EXERCISE DETAILS: Reproduce the data in full, exactly.

↓↓↓

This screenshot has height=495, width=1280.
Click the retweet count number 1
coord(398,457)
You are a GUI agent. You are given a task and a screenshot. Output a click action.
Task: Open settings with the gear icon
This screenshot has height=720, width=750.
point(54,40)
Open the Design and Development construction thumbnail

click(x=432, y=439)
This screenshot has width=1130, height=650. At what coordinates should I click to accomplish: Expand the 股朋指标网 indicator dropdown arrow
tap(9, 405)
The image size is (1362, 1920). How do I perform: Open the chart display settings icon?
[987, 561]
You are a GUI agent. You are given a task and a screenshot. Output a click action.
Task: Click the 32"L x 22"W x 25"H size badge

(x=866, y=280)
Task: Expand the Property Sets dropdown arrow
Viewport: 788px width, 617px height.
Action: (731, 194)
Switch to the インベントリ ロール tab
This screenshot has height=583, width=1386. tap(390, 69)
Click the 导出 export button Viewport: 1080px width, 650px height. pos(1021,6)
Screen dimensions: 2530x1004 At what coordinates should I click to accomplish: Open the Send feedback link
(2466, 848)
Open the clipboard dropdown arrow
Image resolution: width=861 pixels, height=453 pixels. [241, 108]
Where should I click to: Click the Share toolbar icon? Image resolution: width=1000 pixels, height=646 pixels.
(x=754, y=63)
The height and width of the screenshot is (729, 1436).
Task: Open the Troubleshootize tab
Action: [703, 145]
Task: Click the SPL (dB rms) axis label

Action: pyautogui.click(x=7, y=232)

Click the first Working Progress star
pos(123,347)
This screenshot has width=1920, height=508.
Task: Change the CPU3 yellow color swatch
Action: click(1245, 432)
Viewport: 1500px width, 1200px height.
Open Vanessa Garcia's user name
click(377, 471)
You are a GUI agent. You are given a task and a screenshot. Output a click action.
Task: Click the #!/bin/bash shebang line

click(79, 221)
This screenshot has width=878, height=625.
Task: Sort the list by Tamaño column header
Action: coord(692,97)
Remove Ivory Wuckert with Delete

↑↑↑

ANSWER FOR THIS EXERCISE:
This screenshot has height=495, width=1280.
Click the retweet count number 1
coord(398,457)
You are a GUI agent. You are given a task and a screenshot. Output a click action.
Task: Open settings with the gear icon
This screenshot has height=720, width=750.
point(54,40)
Open the Design and Development construction thumbnail

click(x=432, y=439)
This screenshot has width=1130, height=650. At what coordinates should I click to accomplish: Expand the 股朋指标网 indicator dropdown arrow
tap(9, 405)
The image size is (1362, 1920). How do I perform: Open the chart display settings icon?
[987, 561]
You are a GUI agent. You are given a task and a screenshot. Output a click action.
Task: Click the 32"L x 22"W x 25"H size badge

(x=866, y=280)
Task: Expand the Property Sets dropdown arrow
Viewport: 788px width, 617px height.
Action: (731, 194)
Switch to the インベントリ ロール tab
This screenshot has height=583, width=1386. tap(390, 69)
Click the 导出 export button Viewport: 1080px width, 650px height. pos(1021,6)
Screen dimensions: 2530x1004 At what coordinates should I click to accomplish: Open the Send feedback link
(2466, 848)
Open the clipboard dropdown arrow
Image resolution: width=861 pixels, height=453 pixels. [241, 108]
Where should I click to: Click the Share toolbar icon? Image resolution: width=1000 pixels, height=646 pixels.
(x=754, y=63)
The height and width of the screenshot is (729, 1436).
Task: Open the Troubleshootize tab
Action: [703, 145]
Task: Click the SPL (dB rms) axis label

Action: pyautogui.click(x=7, y=232)

Click the first Working Progress star
pos(123,347)
This screenshot has width=1920, height=508.
Task: Change the CPU3 yellow color swatch
Action: click(1245, 432)
Viewport: 1500px width, 1200px height.
Open Vanessa Garcia's user name
click(377, 471)
You are a GUI agent. You are given a task and a screenshot. Output a click action.
Task: Click the #!/bin/bash shebang line

click(79, 221)
This screenshot has width=878, height=625.
Task: Sort the list by Tamaño column header
Action: coord(692,97)
Remove Ivory Wuckert with Delete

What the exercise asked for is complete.